◆ REQUIREMENT: Extract the part of the article on the OPEC+ decision and crude prices from "The group approved" up to and including "many high-income countries.", copying it word for word.

◆ DOCUMENT PASSAGE:
:::
Crude prices rocketed skywards Thursday afternoon after the OPEC+ countries made the decision to largely continue its status quo on crude exports limits. The move came as a surprise to the markets, which had expected the group to increase its combined export volumes by as much as 1 million barrels of oil per day (bopd) as the meeting convened.
The group approved the continuation of current production levels for April, except that Russia and Kazakhstan will be allowed to increase production by 130,000 and 20,000 barrels per day, respectively.
International benchmark Brent crude futures gained $2.68, or 4.15%, to trade at $66.73 per barrel, while U.S. West Texas Intermediate (WTI) crude futures advanced $2.49, or 4%, to trade at $63.78 per barrel.
Analysts had broadly expected OPEC+ to reverse some of the output cuts it made last year.
Crude futures have soared to pre-virus levels in recent weeks, driven higher by substantial OPEC+ production cuts and the mass rollout of Covid-19 vaccines in many high-income countries.
As of this writing at 2:00 Central Time Thursday afternoon, the price for a barrel of West Texas Intermediate was trading at $63.96, a rise of $2.68 from its opening level. Given that the OPEC+ plans to maintain its agreed-to export limitations through the end of April, it seems like the price could threaten the $70 mark before that time.
Also today, Baker Hughes reported that its count of active North American drilling rigs rose by 19 for the week ended February 28. Logic would dictate that we should expect more increases in active rigs in the weeks to come given the stronger price levels.
:::
◆ Stored items from a collection:
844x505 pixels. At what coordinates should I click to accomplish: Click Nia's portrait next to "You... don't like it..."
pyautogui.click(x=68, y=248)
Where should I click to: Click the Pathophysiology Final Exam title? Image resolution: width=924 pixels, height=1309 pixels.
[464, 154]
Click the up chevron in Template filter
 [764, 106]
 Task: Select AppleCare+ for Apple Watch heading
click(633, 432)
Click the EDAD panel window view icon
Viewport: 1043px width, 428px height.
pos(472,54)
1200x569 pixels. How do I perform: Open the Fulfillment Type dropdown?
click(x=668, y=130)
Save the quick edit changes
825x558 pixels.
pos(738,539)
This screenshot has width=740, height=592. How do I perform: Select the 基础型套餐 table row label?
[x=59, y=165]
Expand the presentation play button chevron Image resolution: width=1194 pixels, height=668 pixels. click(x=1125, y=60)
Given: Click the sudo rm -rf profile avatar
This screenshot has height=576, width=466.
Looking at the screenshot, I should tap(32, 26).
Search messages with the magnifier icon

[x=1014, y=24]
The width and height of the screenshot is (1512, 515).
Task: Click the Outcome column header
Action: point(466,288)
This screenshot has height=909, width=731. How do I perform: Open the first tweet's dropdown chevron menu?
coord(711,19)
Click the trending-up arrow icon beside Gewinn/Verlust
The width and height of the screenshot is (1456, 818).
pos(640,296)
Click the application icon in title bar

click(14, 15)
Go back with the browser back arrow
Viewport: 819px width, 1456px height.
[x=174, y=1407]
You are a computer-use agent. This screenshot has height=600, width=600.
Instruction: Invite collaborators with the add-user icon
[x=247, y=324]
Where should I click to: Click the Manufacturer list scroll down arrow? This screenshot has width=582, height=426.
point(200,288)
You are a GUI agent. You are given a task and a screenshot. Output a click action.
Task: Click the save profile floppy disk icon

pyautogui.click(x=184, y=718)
:::
◆ EXERCISE RESULT:
The group approved the continuation of current production levels for April, except that Russia and Kazakhstan will be allowed to increase production by 130,000 and 20,000 barrels per day, respectively.
International benchmark Brent crude futures gained $2.68, or 4.15%, to trade at $66.73 per barrel, while U.S. West Texas Intermediate (WTI) crude futures advanced $2.49, or 4%, to trade at $63.78 per barrel.
Analysts had broadly expected OPEC+ to reverse some of the output cuts it made last year.
Crude futures have soared to pre-virus levels in recent weeks, driven higher by substantial OPEC+ production cuts and the mass rollout of Covid-19 vaccines in many high-income countries.